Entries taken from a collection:

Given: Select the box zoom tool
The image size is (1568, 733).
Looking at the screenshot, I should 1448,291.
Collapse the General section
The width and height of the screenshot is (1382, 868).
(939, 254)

* _WHAT YOU HAVE TO DO_:
Give every entry back unchanged. Leave none out.

* _RESULT OF THIS EXERCISE_:
Given: Select the box zoom tool
The image size is (1568, 733).
Looking at the screenshot, I should 1448,291.
Collapse the General section
The width and height of the screenshot is (1382, 868).
(939, 254)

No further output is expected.